- Country: Republic of China
- Location: Minxiong, Chiayi County, Taiwan
- Coordinates: 23°32′02″N 120°28′31″E﻿ / ﻿23.53389°N 120.47528°E
- Status: Operational
- Construction began: January 2002
- Commission date: December 2003 (Unit 1) August 2021 (Unit 2)
- Construction cost: NT$14.4 billion for unit 2
- Operator: Chiahui Power Corporation

Thermal power station
- Primary fuel: Natural gas

Power generation
- Nameplate capacity: 1210 MW

External links
- Commons: Related media on Commons

= Chiahui Power Plant =

Power plant in Minxiong, Chiayi County, Taiwan

The Chiahui Power Plant (嘉惠電廠 (嘉惠电厂, Jiāhuì Diànchǎng)) is a gas-fired power plant in Songshan Village, Minxiong Township, Chiayi County, Taiwan.

==History==
The construction of the power plant began in January 2002 and the commissioning of unit 1 of the plant was done in December 2003. The project is the first independent power producer project in Taiwan. In July 2020, the power plant was awarded Occupational Safety and Health Administration Agency's Model Site Award. A second unit was added to the plant beginning in December 2018; it was commissioned in August 2021.

==Ownership==
Asia Cement Corporation (ACC) and its affiliates owns 59% of equity share, while J-Power owns 40%. The remaining 1% share is owned by other private shareholders. In September 2020 J-Power sold all its shares to ACC.

==Generation units==
The power plant has a total installed generation capacity of 1210 MW, consisting of two generation units.

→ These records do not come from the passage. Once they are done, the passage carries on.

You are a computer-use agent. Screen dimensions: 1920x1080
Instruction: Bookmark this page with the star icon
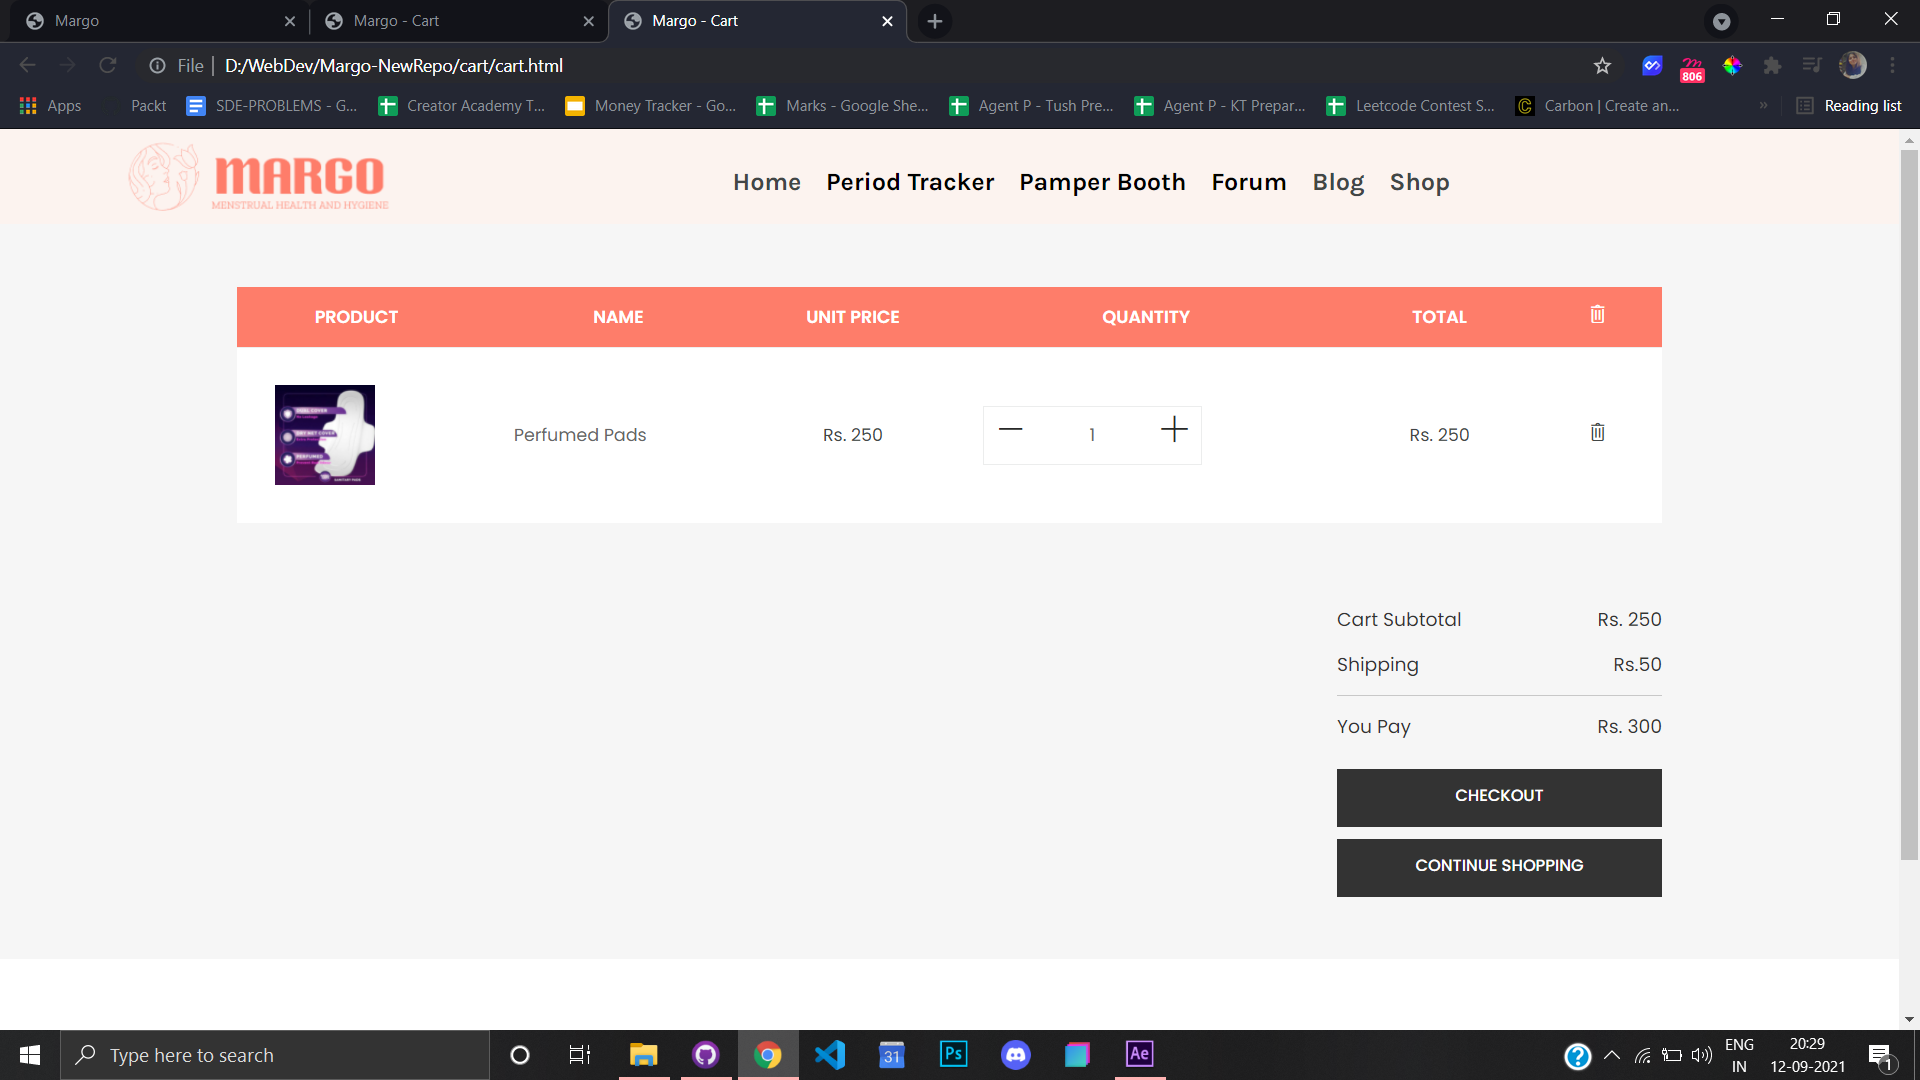tap(1602, 66)
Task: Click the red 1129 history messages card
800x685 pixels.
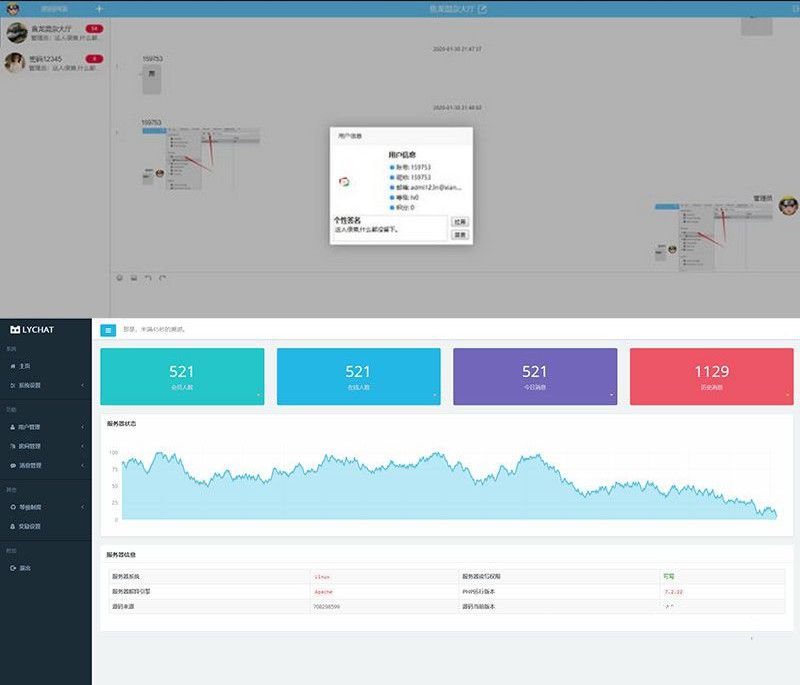Action: coord(711,376)
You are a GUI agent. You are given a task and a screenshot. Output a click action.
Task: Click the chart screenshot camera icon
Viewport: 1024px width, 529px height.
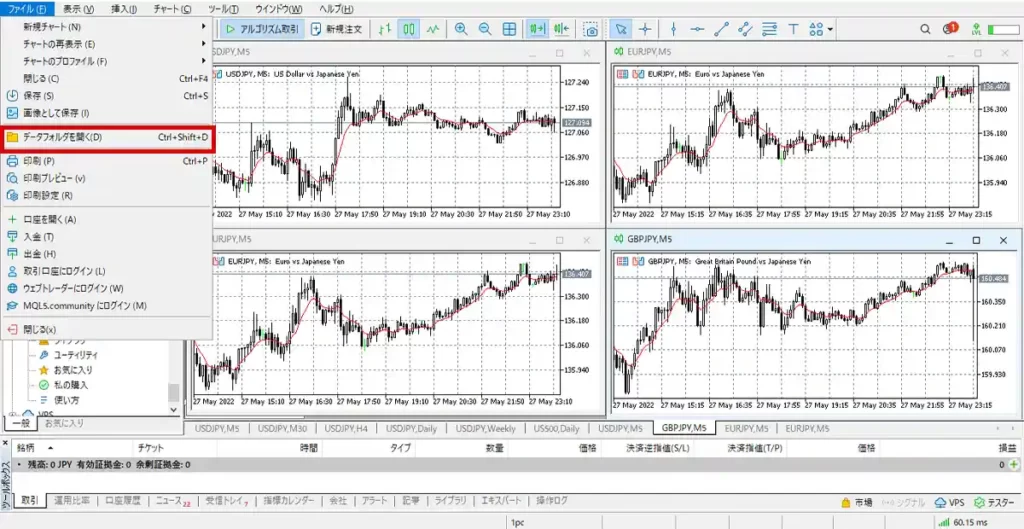[x=591, y=30]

Unit 1 has an installed capacity of 670 (or 700) MW. It consists of multiple-shaft combined cycle unit with one steam turbine-generator, three gas turbine generators and three heat recovery steam generators, designed for natural gas firing. The gas turbine generators came from General Electric with F-class technology and was shipped in 2002. Each has 18-stage axial compressor and 3-stage turbine. It also features a cold-end drive and axial exhaust.

Unit 2 has an installed capacity of 510 (or 535) MW.

==Function==
The power plant is designed for intermediate load operation with daily startup and shutdown to sell power to match the power dispatch schedule of Taipower. The whole generated electricity is sold to Taipower.

==Transportation==
Chiahui Power Plant is accessible west from Minxiong Station of Taiwan Railway.